Volume II of the book continues to deal primarily with the work-product doctrine, although it now increasingly uses the term “work-product protection.” The work-product section affords deeper treatment of disclosures to parties without a common litigation or commercial interest, disclosures within a corporate or government entity, as well as Freedom of Information Act requests and settlement documents.
As in earlier editions, the book finishes with an overview of factors common to both the attorney-client privilege and work-product protection. This section has grown by over 50 percent, adding 122 pages, including a section on redaction.
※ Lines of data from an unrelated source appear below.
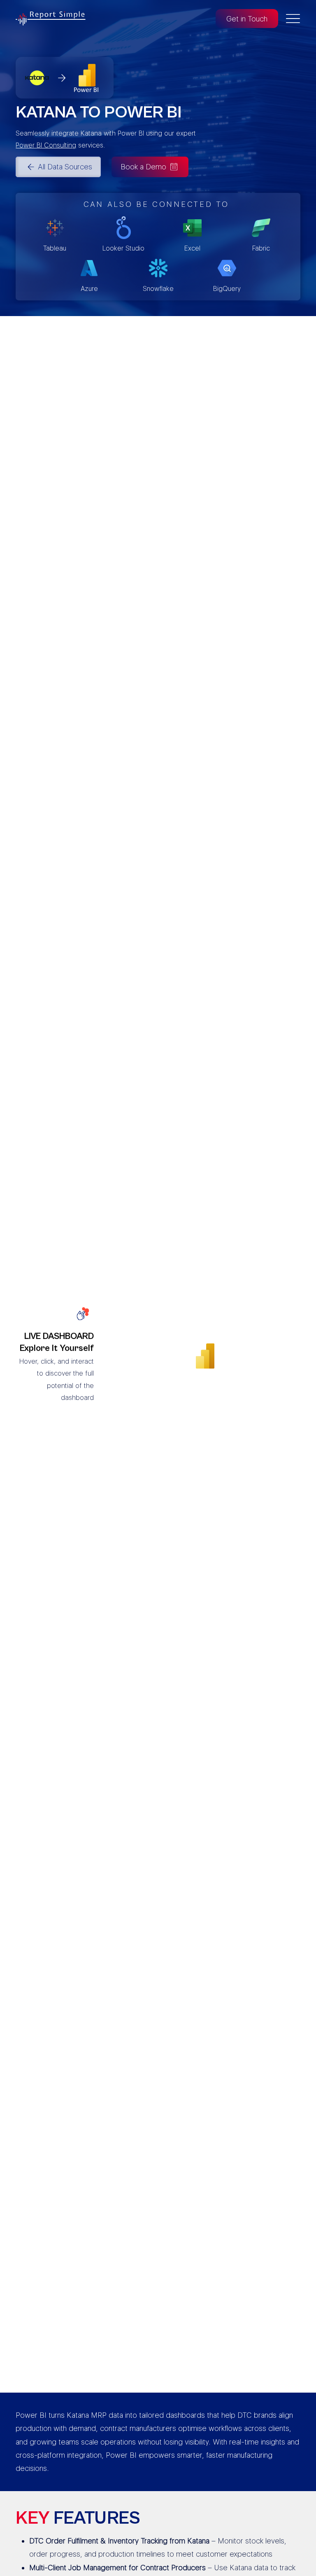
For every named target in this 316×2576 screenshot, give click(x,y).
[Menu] (293, 19)
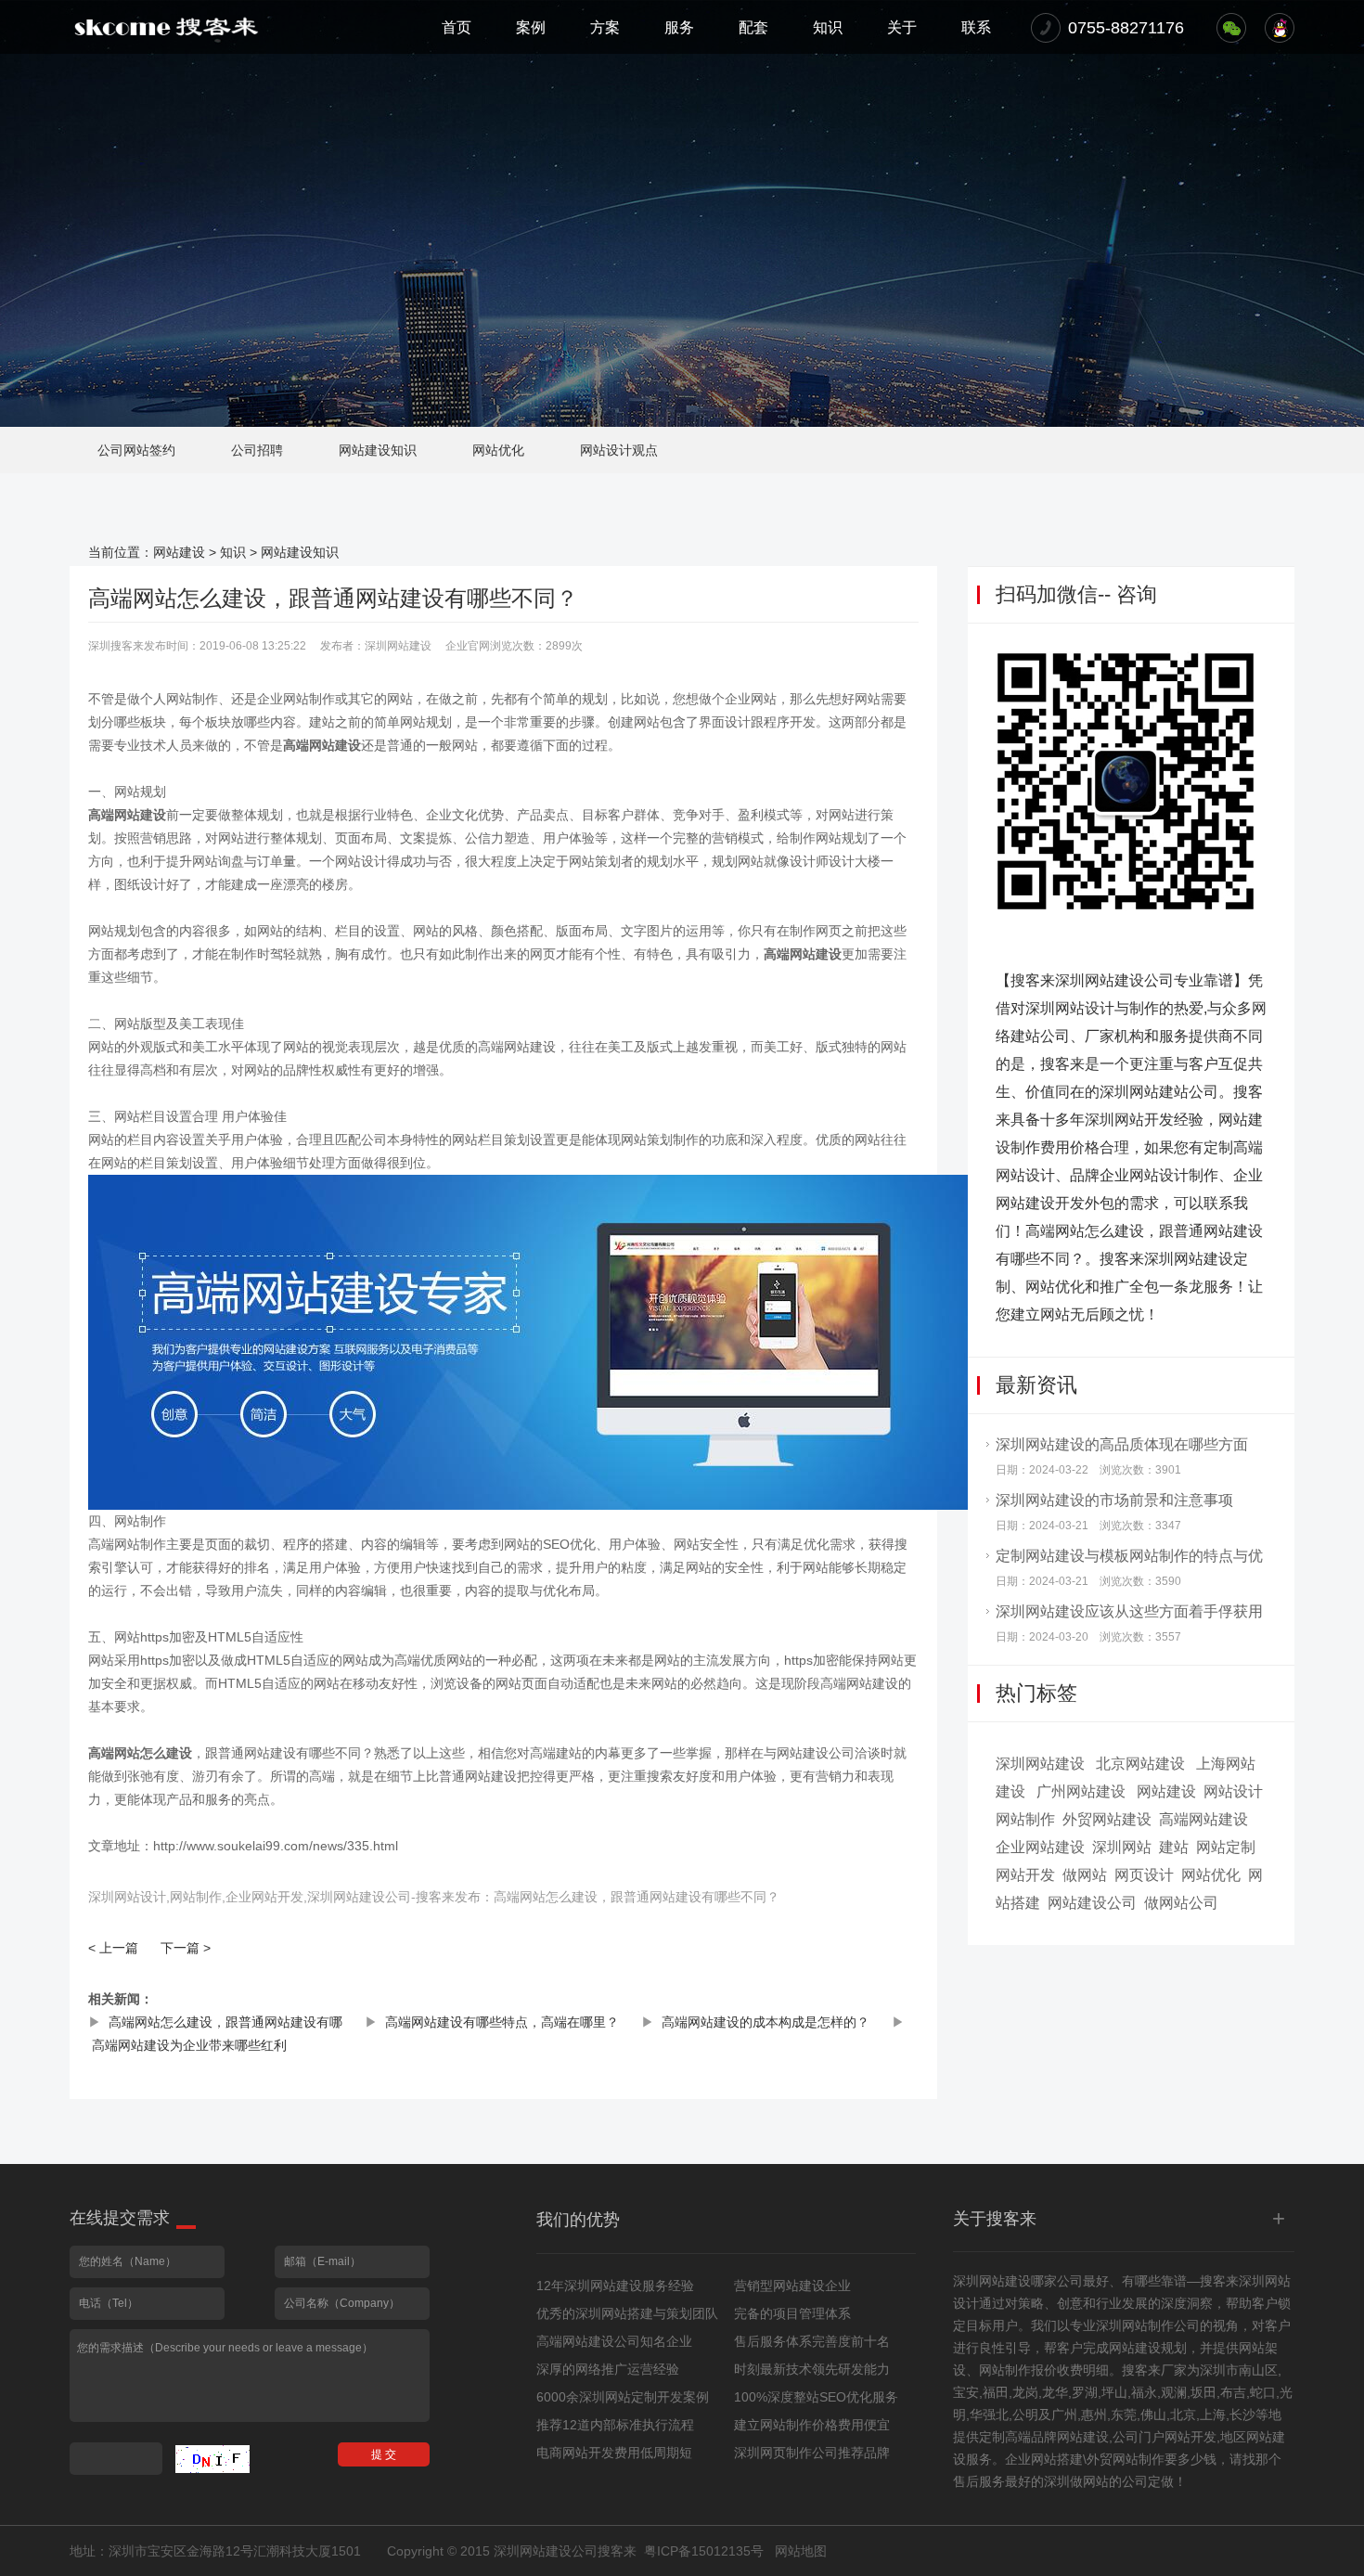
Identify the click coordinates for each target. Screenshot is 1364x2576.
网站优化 (498, 450)
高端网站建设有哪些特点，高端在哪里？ (502, 2022)
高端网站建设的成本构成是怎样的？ (765, 2022)
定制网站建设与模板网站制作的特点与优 (1129, 1556)
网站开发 (1025, 1875)
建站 (1174, 1847)
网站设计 (1233, 1791)
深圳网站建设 (1040, 1763)
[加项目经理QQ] (1279, 27)
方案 (605, 27)
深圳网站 (1122, 1847)
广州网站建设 (1081, 1791)
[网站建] (167, 27)
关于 (902, 27)
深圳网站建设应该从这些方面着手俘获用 (1129, 1611)
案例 (531, 27)
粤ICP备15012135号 (704, 2551)
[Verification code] (212, 2459)
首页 (456, 27)
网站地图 (801, 2551)
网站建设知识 (378, 450)
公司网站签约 (136, 450)
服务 (679, 27)
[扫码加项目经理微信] (1231, 27)
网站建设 (179, 552)
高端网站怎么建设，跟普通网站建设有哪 (225, 2022)
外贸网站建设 (1107, 1819)
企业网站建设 (1040, 1847)
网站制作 (1025, 1819)
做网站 (1084, 1875)
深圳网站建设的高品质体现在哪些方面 (1122, 1444)
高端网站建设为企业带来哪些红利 (189, 2045)
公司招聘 (257, 450)
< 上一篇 (113, 1947)
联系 (976, 27)
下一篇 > (186, 1947)
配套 (753, 27)
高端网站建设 (1203, 1819)
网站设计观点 (619, 450)
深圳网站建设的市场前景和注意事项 (1114, 1500)
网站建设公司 (1092, 1903)
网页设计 (1144, 1875)
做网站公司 (1181, 1903)
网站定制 (1225, 1847)
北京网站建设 (1140, 1763)
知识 (828, 27)
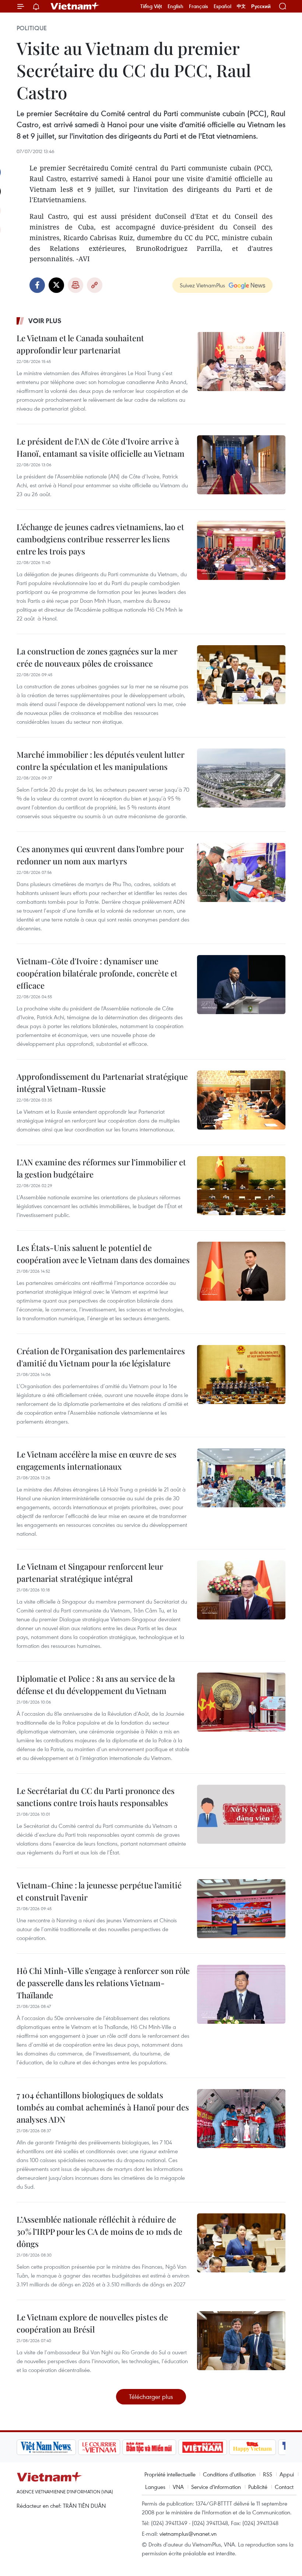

No book is perfect, and The Attorney-Client Privilege and the Work-Product Doctrine is no exception. An area where it could improve might be by adding a table of cases sorted by jurisdiction. The practitioner who focuses a substantial portion of his or her practice on privilege litigation within a given jurisdiction may wish to also explore whether his or her state has a state-specific guide, law review article, or treatise on the topic.
For any serious practitioner who faces these issues two or three times a year (or more), The Attorney-Client Privilege and the Work-Product Doctrine, Sixth Edition, remains an extremely prudent investment.